Exercise goal:
With pictures removed, the data below should be returned exactly.

Collected data:
• • • • •
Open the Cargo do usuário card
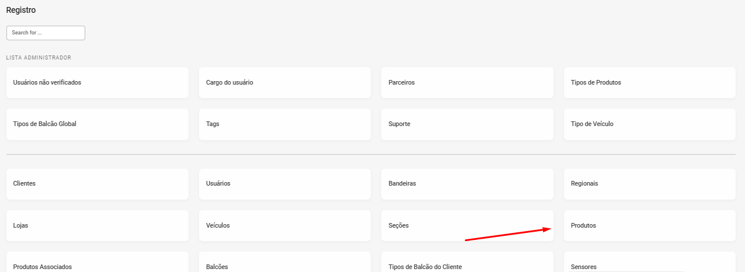(x=284, y=82)
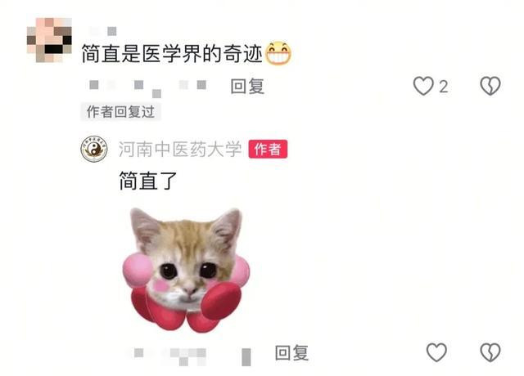Screen dimensions: 524x376
Task: Select the comment text 简直是医学界的奇迹
Action: 172,53
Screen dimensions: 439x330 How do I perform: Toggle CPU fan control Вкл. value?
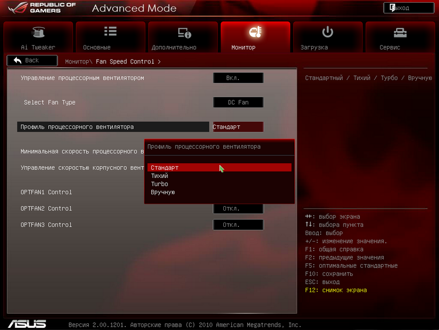[x=238, y=78]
• • • • •
Written solution:
Open the Cargo do usuário card
(x=284, y=82)
Screen dimensions: 524x376
Task: Select the comment text 简直是医学界的奇迹
Action: 172,53
Screen dimensions: 439x330 How do I perform: Toggle CPU fan control Вкл. value?
[x=238, y=78]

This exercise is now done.